[Task item]:
Repeat all the data word for word.

[Items listed in a dataset]
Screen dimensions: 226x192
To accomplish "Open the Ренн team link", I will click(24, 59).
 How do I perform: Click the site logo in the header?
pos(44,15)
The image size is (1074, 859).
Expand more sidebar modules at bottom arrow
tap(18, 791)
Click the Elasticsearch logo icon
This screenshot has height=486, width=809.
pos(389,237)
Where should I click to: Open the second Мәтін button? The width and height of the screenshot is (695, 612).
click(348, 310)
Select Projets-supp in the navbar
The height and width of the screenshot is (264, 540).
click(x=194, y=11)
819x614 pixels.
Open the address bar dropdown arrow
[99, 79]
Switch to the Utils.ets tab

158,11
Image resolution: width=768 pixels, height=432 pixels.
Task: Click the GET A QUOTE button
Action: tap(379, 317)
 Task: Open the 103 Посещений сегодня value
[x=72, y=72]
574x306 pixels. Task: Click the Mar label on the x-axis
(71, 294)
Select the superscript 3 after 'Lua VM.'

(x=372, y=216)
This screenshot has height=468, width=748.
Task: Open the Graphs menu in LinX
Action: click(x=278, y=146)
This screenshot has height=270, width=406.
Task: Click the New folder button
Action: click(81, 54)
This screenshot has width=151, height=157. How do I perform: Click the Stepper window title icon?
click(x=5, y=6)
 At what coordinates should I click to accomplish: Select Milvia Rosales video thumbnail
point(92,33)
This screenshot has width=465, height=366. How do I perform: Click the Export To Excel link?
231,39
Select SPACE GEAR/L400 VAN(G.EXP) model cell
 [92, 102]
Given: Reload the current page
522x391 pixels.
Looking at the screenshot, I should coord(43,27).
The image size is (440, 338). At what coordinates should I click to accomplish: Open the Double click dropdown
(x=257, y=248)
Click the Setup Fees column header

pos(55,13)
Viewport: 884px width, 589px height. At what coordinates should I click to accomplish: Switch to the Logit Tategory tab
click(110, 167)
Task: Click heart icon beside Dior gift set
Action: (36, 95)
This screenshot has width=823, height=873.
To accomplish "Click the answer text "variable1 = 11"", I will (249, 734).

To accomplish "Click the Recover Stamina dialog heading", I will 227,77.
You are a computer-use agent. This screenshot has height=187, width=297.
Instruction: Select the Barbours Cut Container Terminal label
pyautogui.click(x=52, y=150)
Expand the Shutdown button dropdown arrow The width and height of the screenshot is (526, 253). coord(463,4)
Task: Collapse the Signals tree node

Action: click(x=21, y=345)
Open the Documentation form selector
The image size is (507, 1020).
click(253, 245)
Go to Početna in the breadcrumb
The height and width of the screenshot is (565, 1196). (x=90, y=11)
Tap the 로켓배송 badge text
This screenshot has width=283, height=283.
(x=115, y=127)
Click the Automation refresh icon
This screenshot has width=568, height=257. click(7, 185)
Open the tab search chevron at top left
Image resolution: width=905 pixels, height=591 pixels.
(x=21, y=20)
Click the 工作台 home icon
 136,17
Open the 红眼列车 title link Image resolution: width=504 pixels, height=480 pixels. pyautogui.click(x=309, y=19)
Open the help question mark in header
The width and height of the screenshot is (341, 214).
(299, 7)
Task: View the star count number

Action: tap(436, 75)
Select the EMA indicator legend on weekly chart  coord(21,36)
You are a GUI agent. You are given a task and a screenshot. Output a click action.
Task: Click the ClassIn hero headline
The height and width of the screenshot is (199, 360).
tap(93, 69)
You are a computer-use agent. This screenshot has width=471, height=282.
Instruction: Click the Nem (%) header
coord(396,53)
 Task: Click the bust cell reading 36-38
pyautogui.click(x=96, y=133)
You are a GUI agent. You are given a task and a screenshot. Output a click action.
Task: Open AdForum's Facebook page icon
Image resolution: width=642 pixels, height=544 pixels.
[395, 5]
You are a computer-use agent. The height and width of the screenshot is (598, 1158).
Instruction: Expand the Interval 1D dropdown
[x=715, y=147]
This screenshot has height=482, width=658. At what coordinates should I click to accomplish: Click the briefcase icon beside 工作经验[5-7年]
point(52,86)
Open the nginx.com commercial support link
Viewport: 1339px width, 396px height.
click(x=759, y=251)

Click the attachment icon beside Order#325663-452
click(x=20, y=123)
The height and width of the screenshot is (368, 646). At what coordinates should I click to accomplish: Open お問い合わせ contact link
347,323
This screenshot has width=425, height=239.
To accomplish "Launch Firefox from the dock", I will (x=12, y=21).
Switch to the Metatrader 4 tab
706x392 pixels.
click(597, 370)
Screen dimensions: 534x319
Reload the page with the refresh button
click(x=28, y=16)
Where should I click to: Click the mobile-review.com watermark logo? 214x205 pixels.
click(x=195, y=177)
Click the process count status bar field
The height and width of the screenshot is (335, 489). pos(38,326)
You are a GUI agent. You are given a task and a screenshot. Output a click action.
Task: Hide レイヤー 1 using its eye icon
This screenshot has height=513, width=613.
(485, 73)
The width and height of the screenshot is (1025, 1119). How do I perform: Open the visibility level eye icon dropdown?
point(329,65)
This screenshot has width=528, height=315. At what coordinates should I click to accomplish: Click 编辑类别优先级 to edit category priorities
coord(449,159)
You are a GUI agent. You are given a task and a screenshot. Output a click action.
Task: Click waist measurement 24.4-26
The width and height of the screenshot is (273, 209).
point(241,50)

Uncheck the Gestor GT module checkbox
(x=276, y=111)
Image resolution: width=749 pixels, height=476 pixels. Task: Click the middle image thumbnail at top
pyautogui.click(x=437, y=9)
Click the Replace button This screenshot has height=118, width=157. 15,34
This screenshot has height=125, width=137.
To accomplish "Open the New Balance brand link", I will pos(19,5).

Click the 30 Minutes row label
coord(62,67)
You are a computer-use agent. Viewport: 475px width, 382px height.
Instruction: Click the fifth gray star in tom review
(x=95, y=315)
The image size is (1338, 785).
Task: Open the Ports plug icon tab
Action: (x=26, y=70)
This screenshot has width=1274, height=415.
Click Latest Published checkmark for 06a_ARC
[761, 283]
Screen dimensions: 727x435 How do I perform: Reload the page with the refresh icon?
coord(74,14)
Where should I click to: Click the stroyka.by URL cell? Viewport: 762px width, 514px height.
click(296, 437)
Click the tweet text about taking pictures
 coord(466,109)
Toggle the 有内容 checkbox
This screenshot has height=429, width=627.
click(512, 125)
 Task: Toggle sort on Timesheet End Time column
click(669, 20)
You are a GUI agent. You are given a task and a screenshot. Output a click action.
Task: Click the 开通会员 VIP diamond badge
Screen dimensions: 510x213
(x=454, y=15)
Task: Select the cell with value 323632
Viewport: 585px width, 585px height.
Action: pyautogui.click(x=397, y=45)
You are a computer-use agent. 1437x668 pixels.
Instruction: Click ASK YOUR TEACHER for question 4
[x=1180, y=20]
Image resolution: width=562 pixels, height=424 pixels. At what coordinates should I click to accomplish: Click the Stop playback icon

[Your response]:
Screen dimensions: 226x192
To accomplish "Open the Ренн team link", I will click(24, 59).
 How do I perform: Click the site logo in the header?
pos(44,15)
The image size is (1074, 859).
Expand more sidebar modules at bottom arrow
tap(18, 791)
Click the Elasticsearch logo icon
This screenshot has height=486, width=809.
pos(389,237)
Where should I click to: Open the second Мәтін button? The width and height of the screenshot is (695, 612).
click(348, 310)
Select Projets-supp in the navbar
The height and width of the screenshot is (264, 540).
click(x=194, y=11)
819x614 pixels.
Open the address bar dropdown arrow
[99, 79]
Switch to the Utils.ets tab

158,11
Image resolution: width=768 pixels, height=432 pixels.
Task: Click the GET A QUOTE button
Action: tap(379, 317)
 Task: Open the 103 Посещений сегодня value
[x=72, y=72]
574x306 pixels. Task: Click the Mar label on the x-axis
(71, 294)
Select the superscript 3 after 'Lua VM.'

(x=372, y=216)
This screenshot has height=468, width=748.
Task: Open the Graphs menu in LinX
Action: click(x=278, y=146)
This screenshot has height=270, width=406.
Task: Click the New folder button
Action: click(81, 54)
This screenshot has width=151, height=157. How do I perform: Click the Stepper window title icon?
click(x=5, y=6)
 At what coordinates should I click to accomplish: Select Milvia Rosales video thumbnail
point(92,33)
This screenshot has width=465, height=366. How do I perform: Click the Export To Excel link?
231,39
Select SPACE GEAR/L400 VAN(G.EXP) model cell
 [92, 102]
Given: Reload the current page
522x391 pixels.
Looking at the screenshot, I should coord(43,27).
The image size is (440, 338). At what coordinates should I click to accomplish: Open the Double click dropdown
(x=257, y=248)
Click the Setup Fees column header

pos(55,13)
Viewport: 884px width, 589px height. At what coordinates should I click to accomplish: Switch to the Logit Tategory tab
click(110, 167)
Task: Click heart icon beside Dior gift set
Action: (36, 95)
This screenshot has width=823, height=873.
To accomplish "Click the answer text "variable1 = 11"", I will (249, 734).

To accomplish "Click the Recover Stamina dialog heading", I will 227,77.
You are a computer-use agent. This screenshot has height=187, width=297.
Instruction: Select the Barbours Cut Container Terminal label
pyautogui.click(x=52, y=150)
Expand the Shutdown button dropdown arrow The width and height of the screenshot is (526, 253). coord(463,4)
Task: Collapse the Signals tree node

Action: click(x=21, y=345)
Open the Documentation form selector
The image size is (507, 1020).
click(253, 245)
Go to Početna in the breadcrumb
The height and width of the screenshot is (565, 1196). (x=90, y=11)
Tap the 로켓배송 badge text
This screenshot has width=283, height=283.
(x=115, y=127)
Click the Automation refresh icon
This screenshot has width=568, height=257. click(7, 185)
Open the tab search chevron at top left
Image resolution: width=905 pixels, height=591 pixels.
(x=21, y=20)
Click the 工作台 home icon
 136,17
Open the 红眼列车 title link Image resolution: width=504 pixels, height=480 pixels. pyautogui.click(x=309, y=19)
Open the help question mark in header
The width and height of the screenshot is (341, 214).
(299, 7)
Task: View the star count number

Action: tap(436, 75)
Select the EMA indicator legend on weekly chart  coord(21,36)
You are a GUI agent. You are given a task and a screenshot. Output a click action.
Task: Click the ClassIn hero headline
The height and width of the screenshot is (199, 360).
tap(93, 69)
You are a computer-use agent. This screenshot has width=471, height=282.
Instruction: Click the Nem (%) header
coord(396,53)
 Task: Click the bust cell reading 36-38
pyautogui.click(x=96, y=133)
You are a GUI agent. You are given a task and a screenshot. Output a click action.
Task: Open AdForum's Facebook page icon
Image resolution: width=642 pixels, height=544 pixels.
[395, 5]
You are a computer-use agent. The height and width of the screenshot is (598, 1158).
Instruction: Expand the Interval 1D dropdown
[x=715, y=147]
This screenshot has height=482, width=658. At what coordinates should I click to accomplish: Click the briefcase icon beside 工作经验[5-7年]
point(52,86)
Open the nginx.com commercial support link
Viewport: 1339px width, 396px height.
click(x=759, y=251)

Click the attachment icon beside Order#325663-452
click(x=20, y=123)
The height and width of the screenshot is (368, 646). At what coordinates should I click to accomplish: Open お問い合わせ contact link
347,323
This screenshot has width=425, height=239.
To accomplish "Launch Firefox from the dock", I will (x=12, y=21).
Switch to the Metatrader 4 tab
706x392 pixels.
click(597, 370)
Screen dimensions: 534x319
Reload the page with the refresh button
click(x=28, y=16)
Where should I click to: Click the mobile-review.com watermark logo? 214x205 pixels.
click(x=195, y=177)
Click the process count status bar field
The height and width of the screenshot is (335, 489). pos(38,326)
You are a GUI agent. You are given a task and a screenshot. Output a click action.
Task: Hide レイヤー 1 using its eye icon
This screenshot has height=513, width=613.
(485, 73)
The width and height of the screenshot is (1025, 1119). How do I perform: Open the visibility level eye icon dropdown?
point(329,65)
This screenshot has width=528, height=315. At what coordinates should I click to accomplish: Click 编辑类别优先级 to edit category priorities
coord(449,159)
You are a GUI agent. You are given a task and a screenshot. Output a click action.
Task: Click waist measurement 24.4-26
The width and height of the screenshot is (273, 209).
point(241,50)

Uncheck the Gestor GT module checkbox
(x=276, y=111)
Image resolution: width=749 pixels, height=476 pixels. Task: Click the middle image thumbnail at top
pyautogui.click(x=437, y=9)
Click the Replace button This screenshot has height=118, width=157. 15,34
This screenshot has height=125, width=137.
To accomplish "Open the New Balance brand link", I will pos(19,5).

Click the 30 Minutes row label
coord(62,67)
You are a computer-use agent. Viewport: 475px width, 382px height.
Instruction: Click the fifth gray star in tom review
(x=95, y=315)
The image size is (1338, 785).
Task: Open the Ports plug icon tab
Action: (x=26, y=70)
This screenshot has width=1274, height=415.
Click Latest Published checkmark for 06a_ARC
[761, 283]
Screen dimensions: 727x435 How do I perform: Reload the page with the refresh icon?
coord(74,14)
Where should I click to: Click the stroyka.by URL cell? Viewport: 762px width, 514px height.
click(296, 437)
Click the tweet text about taking pictures
 coord(466,109)
Toggle the 有内容 checkbox
This screenshot has height=429, width=627.
click(512, 125)
 Task: Toggle sort on Timesheet End Time column
click(669, 20)
You are a GUI agent. You are given a task and a screenshot. Output a click action.
Task: Click the 开通会员 VIP diamond badge
Screen dimensions: 510x213
(x=454, y=15)
Task: Select the cell with value 323632
Viewport: 585px width, 585px height.
Action: pyautogui.click(x=397, y=45)
You are a computer-use agent. 1437x668 pixels.
Instruction: Click ASK YOUR TEACHER for question 4
[x=1180, y=20]
Image resolution: width=562 pixels, height=424 pixels. At what coordinates should I click to accomplish: Click the Stop playback icon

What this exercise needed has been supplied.